**Given exercise:** Format the records as a numbered list with blank lines omitted, covering only the lines from the one containing "This screenshot has height=880, width=876." through the end of the records, inclusive.

(Word and element location data)
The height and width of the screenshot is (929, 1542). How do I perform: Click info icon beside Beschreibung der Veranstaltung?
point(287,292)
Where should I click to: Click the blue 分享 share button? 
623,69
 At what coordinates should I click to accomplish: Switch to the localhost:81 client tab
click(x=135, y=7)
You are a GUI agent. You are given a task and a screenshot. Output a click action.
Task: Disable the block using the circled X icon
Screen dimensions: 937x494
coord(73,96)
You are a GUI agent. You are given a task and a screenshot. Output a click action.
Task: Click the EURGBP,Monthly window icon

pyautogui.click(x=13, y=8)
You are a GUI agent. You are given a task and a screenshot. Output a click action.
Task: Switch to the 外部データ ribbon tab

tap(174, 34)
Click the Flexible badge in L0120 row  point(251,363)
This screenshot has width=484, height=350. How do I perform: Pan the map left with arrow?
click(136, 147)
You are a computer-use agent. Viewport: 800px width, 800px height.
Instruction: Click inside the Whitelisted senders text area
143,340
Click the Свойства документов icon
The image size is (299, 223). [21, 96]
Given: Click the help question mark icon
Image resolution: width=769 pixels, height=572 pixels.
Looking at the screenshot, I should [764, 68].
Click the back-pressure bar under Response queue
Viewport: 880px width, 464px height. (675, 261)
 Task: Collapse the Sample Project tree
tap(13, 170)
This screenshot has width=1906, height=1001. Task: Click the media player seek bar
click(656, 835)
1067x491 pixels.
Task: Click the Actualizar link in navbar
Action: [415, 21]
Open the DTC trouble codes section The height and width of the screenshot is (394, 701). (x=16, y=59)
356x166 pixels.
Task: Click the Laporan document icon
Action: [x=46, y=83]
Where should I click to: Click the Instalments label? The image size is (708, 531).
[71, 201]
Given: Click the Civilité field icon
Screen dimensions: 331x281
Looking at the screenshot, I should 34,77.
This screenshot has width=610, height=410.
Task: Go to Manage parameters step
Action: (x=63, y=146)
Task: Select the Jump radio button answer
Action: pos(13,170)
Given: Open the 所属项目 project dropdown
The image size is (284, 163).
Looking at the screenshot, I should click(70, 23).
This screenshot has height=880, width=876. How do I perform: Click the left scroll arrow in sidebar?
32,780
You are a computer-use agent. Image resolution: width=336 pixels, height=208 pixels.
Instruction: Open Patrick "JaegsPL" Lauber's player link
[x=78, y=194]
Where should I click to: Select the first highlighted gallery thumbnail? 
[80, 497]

**Complete answer:**
1. This screenshot has height=880, width=876. How do I perform: Click the left scroll arrow in sidebar?
2. 32,780
3. You are a computer-use agent. Image resolution: width=336 pixels, height=208 pixels.
4. Instruction: Open Patrick "JaegsPL" Lauber's player link
5. [x=78, y=194]
6. Where should I click to: Select the first highlighted gallery thumbnail? 
7. [80, 497]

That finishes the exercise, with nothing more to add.